Issue with the definition of differential privacy The definition of differential privacy states that if $\mathcal{M}$ is  $(\epsilon,\delta)$-differentially private, then $\forall x,y$ such that $||x-y||_1\leq1$ and for all $S \subseteq \mathrm{Range}(\mathcal{M})$: 
$$\mathrm{Pr}(M(x)\in S) \leq e^\epsilon \mathrm{Pr}(M(y)\in S) + \delta. $$
Now, suppose you were able to show that for any outcome $s_i$ (single element) that $\mathcal{M}$ was $(\epsilon,\delta)$-differentially private, i.e., $\mathrm{Pr}(M(x)= s_i) \leq e^\epsilon \mathrm{Pr}(M(y)= s_i) + \delta $. Then for a set $S=\cup_i s_i$, since $\mathrm{Pr}(M(x)\in S) = \sum_i \mathrm{Pr}(M(x)=s_i)$, we have that: 
$$\sum_i \mathrm{Pr}(M(x)=s_i) \leq  e^\epsilon \sum_i \mathrm{Pr}(M(y)=s_i) + |S| \delta \implies$$
$$\mathrm{Pr}(M(x)\in S) \leq  e^\epsilon \mathrm{Pr}(M(y) \in S) + |S| \delta$$
The above is fine if we have $(\epsilon,0)$ with $\delta=0$, but non-zero delta causes a problem. There is a one to one corresponds between proving differential privacy over a single element and a set in the case when $\delta=0$. But the definition doesn't make sense to me for $\delta \neq 0$. 
What am I missing? 
 A: To show that a mechanism/algorithm is $(\epsilon,\delta)$-differentially private you would have to show that the inequality holds for all subsets (technically all measurable subsets, which matters if the output is continuous).
So if you are in a situation where all you can show is that for single outputs $s$ that the inequality holds for some $\delta > 0$ then you might, as you see, have a hard time stitching together the same guarantee for all subsets. In most cases, however, you won't need to build up the result like that.
An intuition behind the parameter $\delta$ is that it is the probability that the stronger $(\epsilon,0)$ guarantee fails to hold. That is, the probability of producing an $s$ such that for some neighboring $y$ the bound fails to hold.

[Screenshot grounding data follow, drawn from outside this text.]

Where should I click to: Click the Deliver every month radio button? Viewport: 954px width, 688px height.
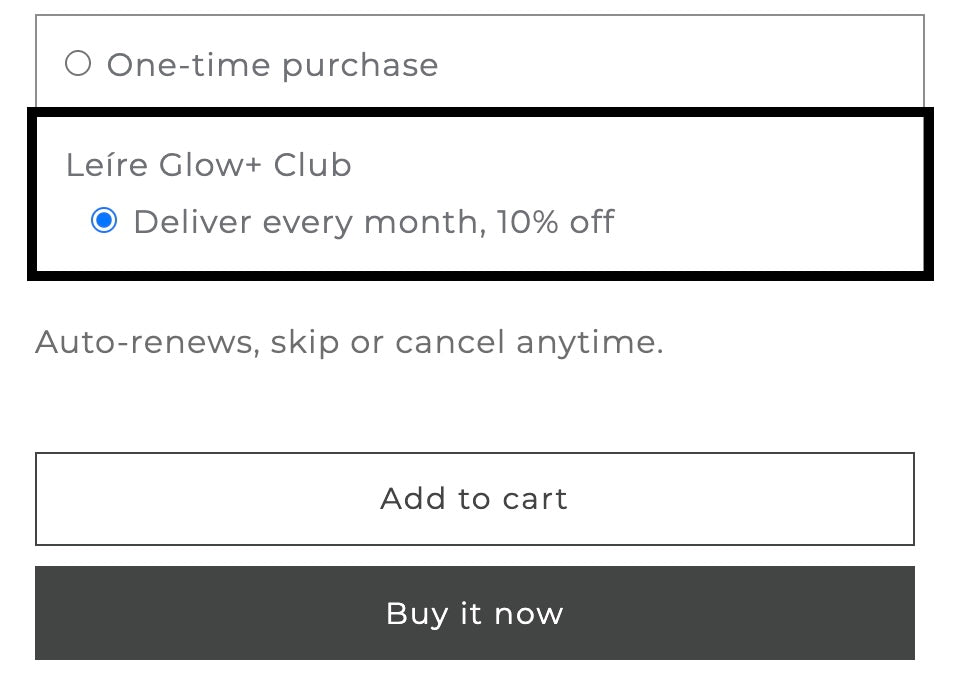pyautogui.click(x=104, y=220)
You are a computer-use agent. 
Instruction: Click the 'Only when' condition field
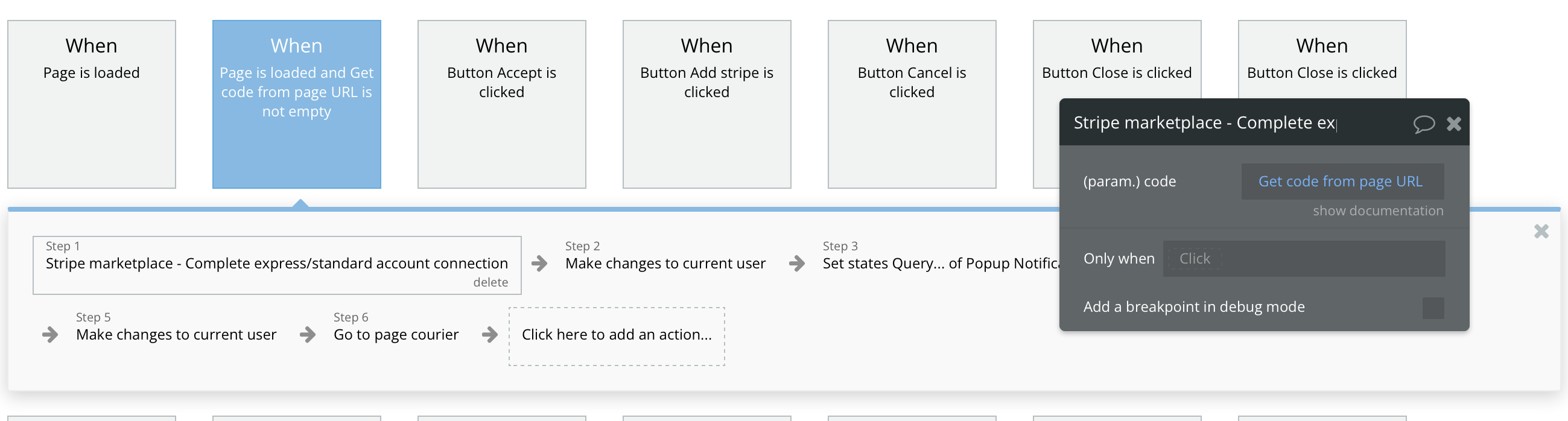1303,259
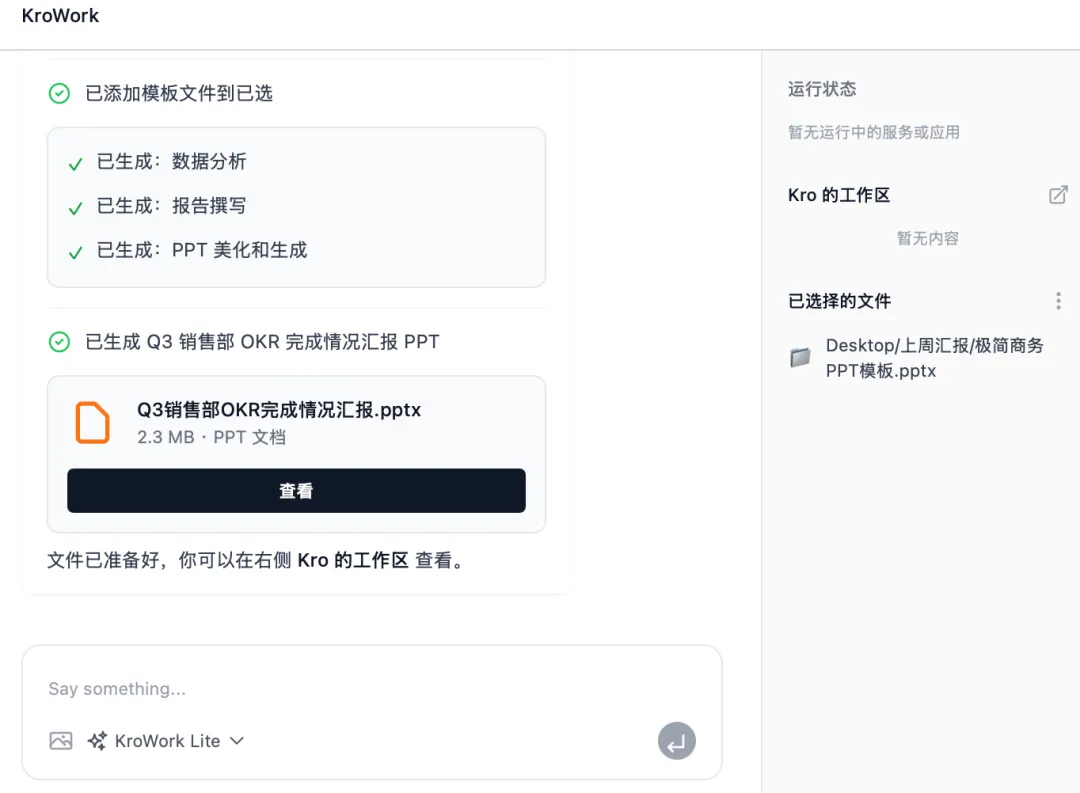
Task: Click checkmark next to PPT 美化和生成
Action: (x=75, y=252)
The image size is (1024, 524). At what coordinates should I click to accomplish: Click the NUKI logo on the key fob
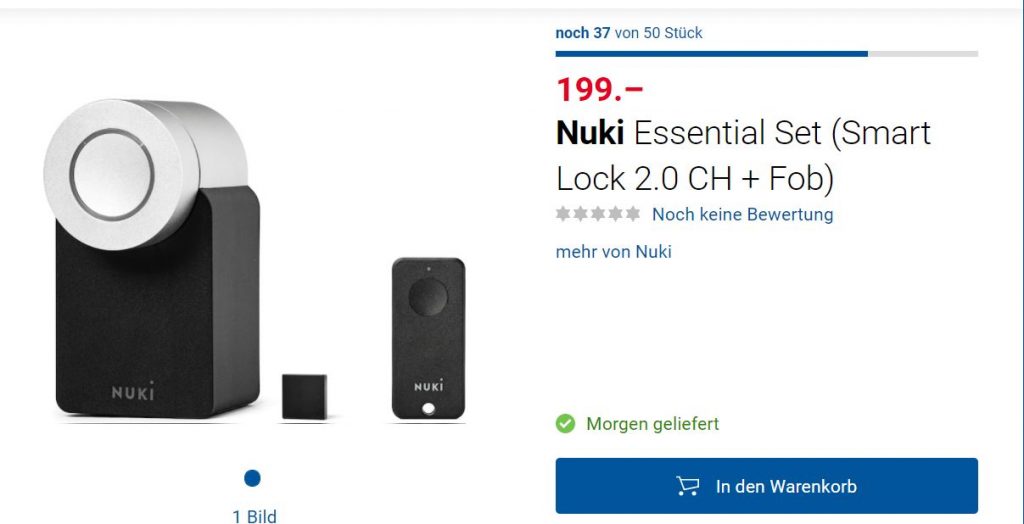click(428, 385)
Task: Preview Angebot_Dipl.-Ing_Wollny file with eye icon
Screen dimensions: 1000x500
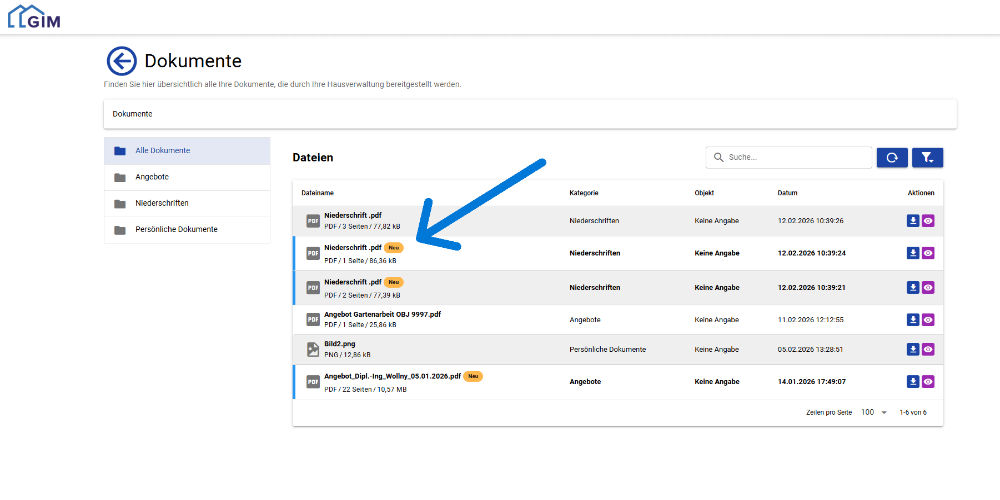Action: tap(928, 381)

A related concept are composition bounds, which are used to analyze the aggregate privacy risk of releases from a collection of $(\epsilon,\delta)$-differentially private mechanisms. Composition bounds give an upper bound on the total privacy risk. However each individual risk has to satisfy the bound for all measurable subsets in the range of the mechanism.